Die Haustür klappte zu. Der Vater war gegangen. Seine Mutter kam zu Lukas und streichelte ihn sanft über die Haare.
„Mami, wenn in diesem Jahr der Weihnachtsmann wieder so früh kommt, sieht ihn Papa wieder nicht. Ich finde das so gemein!“
„Du musst Papi dann abends alles genau erzählen. Dann freut er sich ganz toll.“
„Ja, mache ich, aber schade ist es doch,“ ein wenig trotzig klang die feine Jungenstimme.
Nach knapp einer halben Stunde klopfte es bedächtig an der Haustür. Lukas lief schnell zur Tür und machte diese auf. Er staunte. Vor ihm stand ein wundervoll gekleideter Weihnachtsmann.
„Guten Abend,“ begrüßte Lukas den Nikolaus.
Eine tiefe Stimme antwortete: „Von drauß vom Walde komm ich her, ich muss euch sagen, es weihnachtet sehr. All überall auf den Tannenspitzen sah ich goldene Lichtlein blitzen.“
„Ja, das ist wirklich so,“ erwiderte Lukas. „Nur schade, dass in diesem Jahr kein Schnee liegt. Für dich ist das ja besser, Nikolaus, dann frierst du nicht so. Für uns Kinder aber ist das schlecht. Wir können in den Weihnachtstagen nicht Schlitten fahren.“
Der Weihnachtsmann brummte vergnügt zurück; „Ich muss mal mit Petrus reden. Vielleicht schickt er dann doch ein wenig Schnee. Kannst du den ein kleines Gedicht, mein Junge?“
„Na klar,“ antwortete Lukas und holte tief Luft. Dann sagte er sein Gedicht auf: „Lieber guter Weihnachtsmann, schau mich nicht so böse an. Stecke deine Rute ein, ich will auch immer artig sein. Lieber guter Weihnachtsmann, hör mal, was ich auch noch kann, schicke schnell den Papa her, ich vermisse ihn doch sehr.“
Fast schien es so, als würde der Nikolaus ein wenig stottern, als er sagte: Das hast du aber gut gemacht. Hier greife mal zur Belohnung in meinen Sack.
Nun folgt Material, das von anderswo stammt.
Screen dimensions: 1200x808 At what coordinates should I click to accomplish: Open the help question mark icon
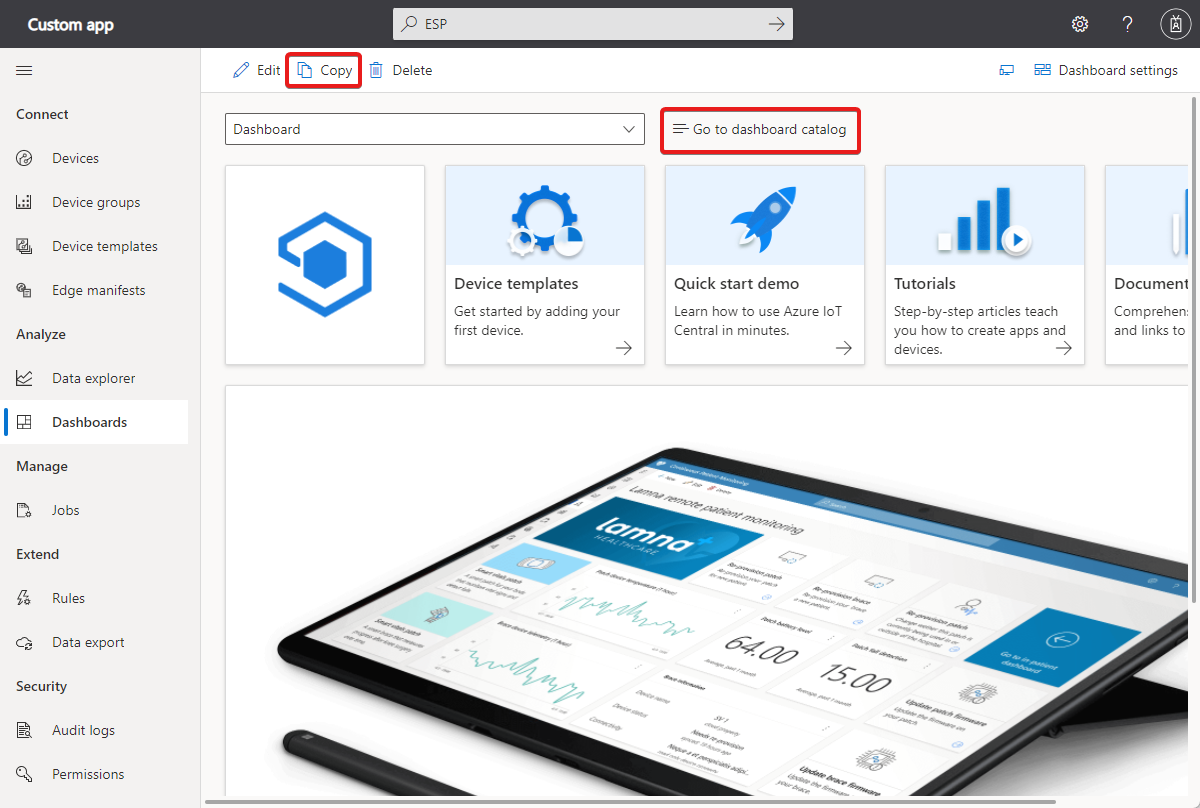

Da sind ein paar Geschenke für dich drin.“
Er hielt Lukas den alten Kartoffelsack hin und der öffnete ihn, griff hinein und jubelte, als er drei verpackte Schachteln fand.
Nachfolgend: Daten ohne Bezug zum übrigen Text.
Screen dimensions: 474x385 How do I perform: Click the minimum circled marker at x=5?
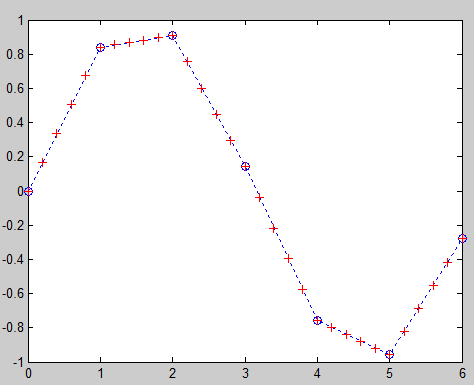coord(389,354)
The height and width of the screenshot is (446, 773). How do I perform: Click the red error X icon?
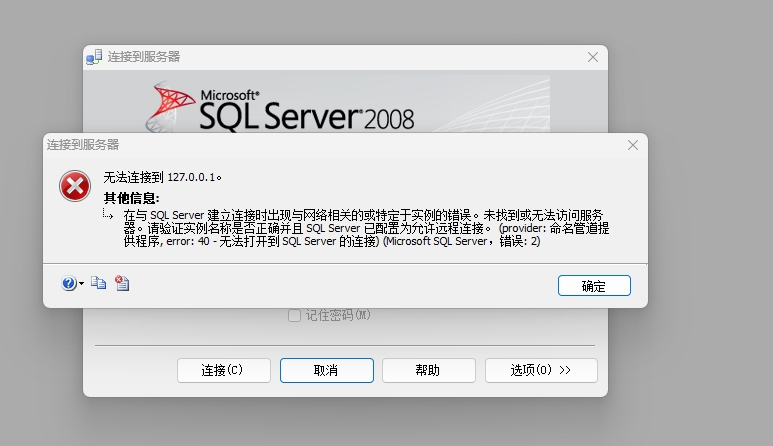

„Danke, danke! Lieber Weihnachtsmann, ich danke dir!“
„Fass noch einmal hinein,“ sagte der Nikolaus, „da ist noch ein kleines Päckchen für deine Mutti drin.“
Schnell fand Lukas das kleine Päckchen und gab es seiner Mutter. Man sah die Freude in den Augen des kleinen Jungen. Mutti strahlte, ihre Augen lachten und sie sagte: „Ich danke dir auch, lieber Weihnachtsmann. Aber bitte, nun erfülle den zweiten Wunsch von meinem Sohn und schicke den Papa schnell hierher.“
„Das mache ich sofort,“ brummte es durch den Rauschebart des Weihnachtsmannes, „ich sage einem Engel Bescheid. Dann geht das sehr schnell. Ich muss jetzt weiter. Die anderen Kinder warten schon auf mich.“
Mit diesen Worten drehte sich der Weihnachtsmann um und ging.
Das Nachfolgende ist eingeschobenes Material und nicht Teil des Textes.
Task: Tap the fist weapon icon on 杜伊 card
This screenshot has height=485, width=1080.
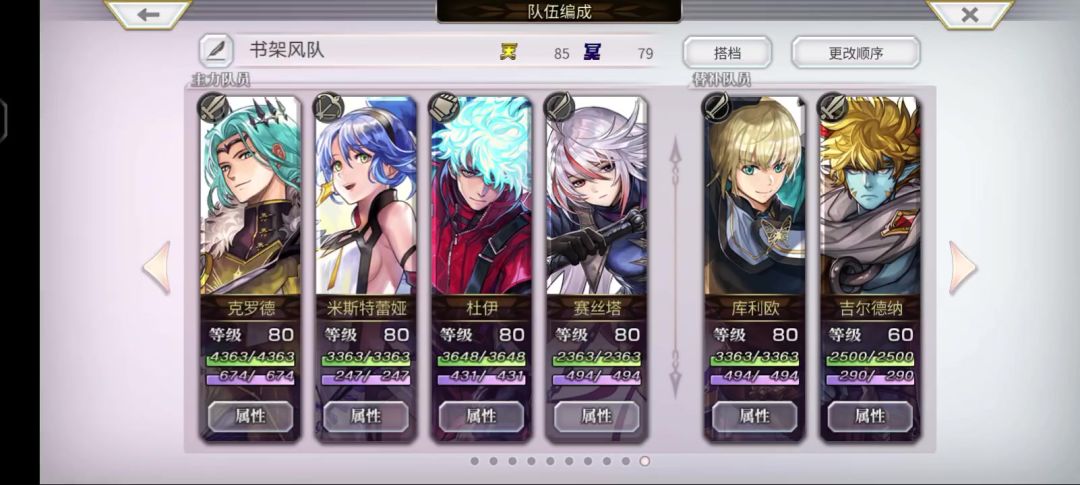Action: point(444,108)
„Mutti, es ist aber wirklich schade, dass mein liebster Papi das wieder nicht miterlebt hat.“
„Ich denke mal, Lukas, im nächsten Jahr, wenn du älter geworden bist, wird er mit uns zusammen feiern,“ lächelte seine Mutter.
Draußen hatte es mittlerweile angefangen, leise zu schneien. Schneeflocken tanzten zur Erde und bedeckten den braunen Boden.
Nach knapp einer Viertelstunde hörte Lukas, wie ein Schlüssel in die Haustür gesteckt wurde.
Der Vater kam zurück. Lukas eilte auf ihn zu und es sprudelte aus ihm heraus.
„Papi, so ein Pech aber, du kommst einige Minuten zu spät. Der Weihnachtsmann war gerade eben hier.“
„O, das ist aber schade,“ antwortete der Vater mit seiner sonoren Stimme.
„Papi, da ist noch eine kleine Schneeflocke an deinem Hals,“ sagte Lukas und zog mit seinem Händchen ein kleines Stückchen Watte weg.
„Danke,“ sagte der Vater und drückte seinen Sohn ganz fest an sich. Mit leuchtenden Augen beobachtete die Mutter ihre beiden Männer.
 
© Hartmut Pollack
 

Morgen möchte ich noch eine Weihnachtsgeschichte veröffentlichen.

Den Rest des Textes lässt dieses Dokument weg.